为了解决入侵检测领域中网络异常样本难以捕捉所导致网络数据正负样本不平衡的问题,提出了一种改进的人工少数类过采样法(Synthetic minority oversampling technique,SMOTE)算法,该算法增加了更多具有边界信息的样本,以提升少数样本的数量.通过对预处理后的少量数据进行过采样,实现数据平衡,将平衡后的数据输入机器模型以提高分类结果.在网络安全实验室-知识发现数据库(Network security laboratory-knowledge discovery in databases,NSL-KDD)数据集中使用了多种机器学习模型进行实验.结果表明,改进的SMOTE算法能够有效解决数据样本不平衡问题,相比于不做处理和传统SMOTE算法,具有较高的准确率、精确率、召回率和F1值(F1-score),此模型具有更快的收敛速度.

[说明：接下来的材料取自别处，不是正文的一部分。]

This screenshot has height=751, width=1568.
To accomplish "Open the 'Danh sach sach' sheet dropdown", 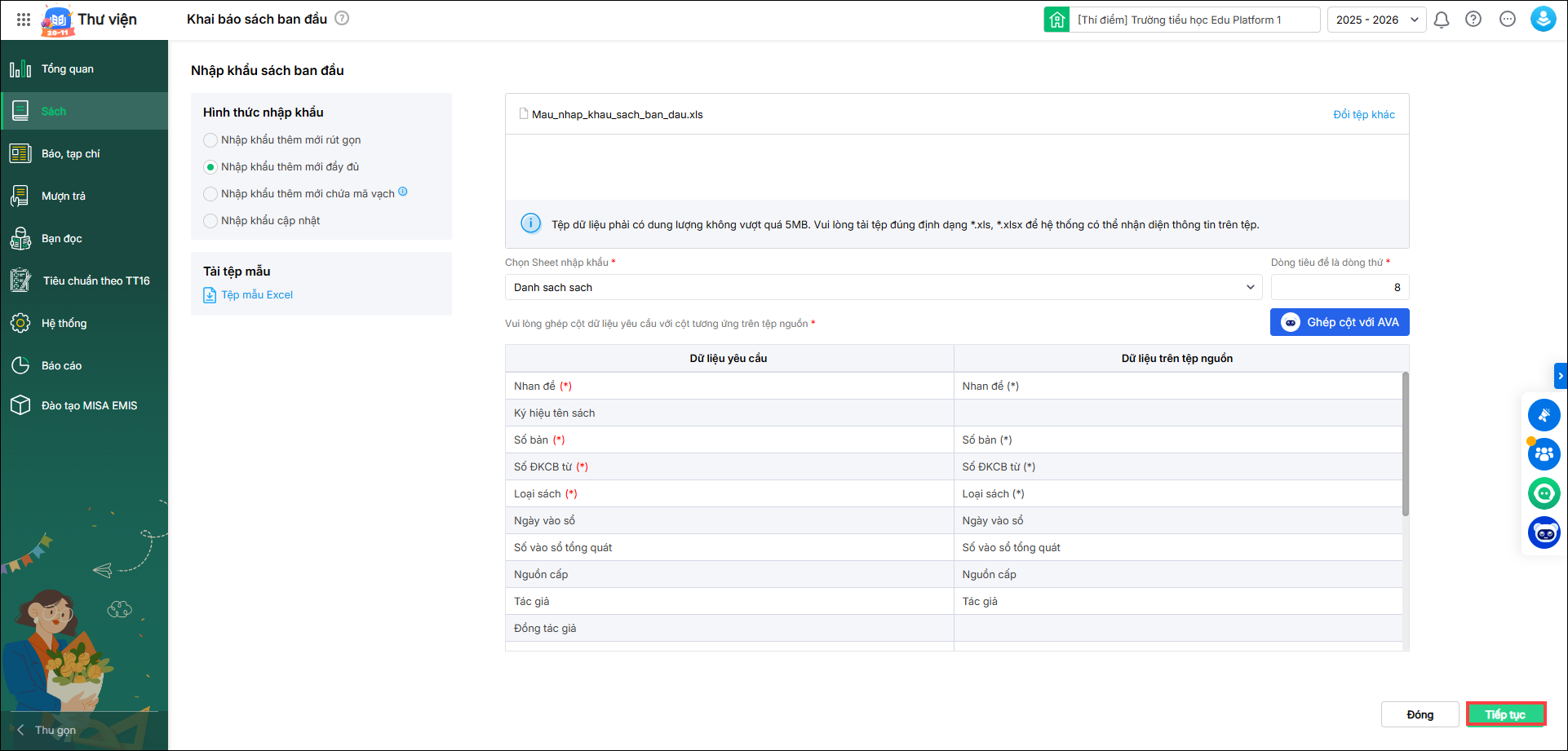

Research on network intrusion detection based on improved SMOTE algorithm
In order to solve the problem of imbalance between positive and negative samples in network data caused by the difficulty of capturing network anomaly samples in the field of intrusion detection,the improved Synthetic minority oversampling technique(SMOTE)algorithm is proposed,which focuses on adding more samples with boundary information to enhance the number of minority samples.The data are balanced by oversampling a small amount of data after pre-processing,and the balanced data are fed into the machine model to improve the classification results.The various machine learning models in the Network security laboratory-knowledge discovery in databases(NSL-KDD)are experimented.The results show that the improved SMOTE algorithm can effectively solve the data sample imbalance problem.Compared with no processing and traditional SMOTE algorithm,the model has higher accuracy,precision,recall,F1-score(F1),and faster convergence speed.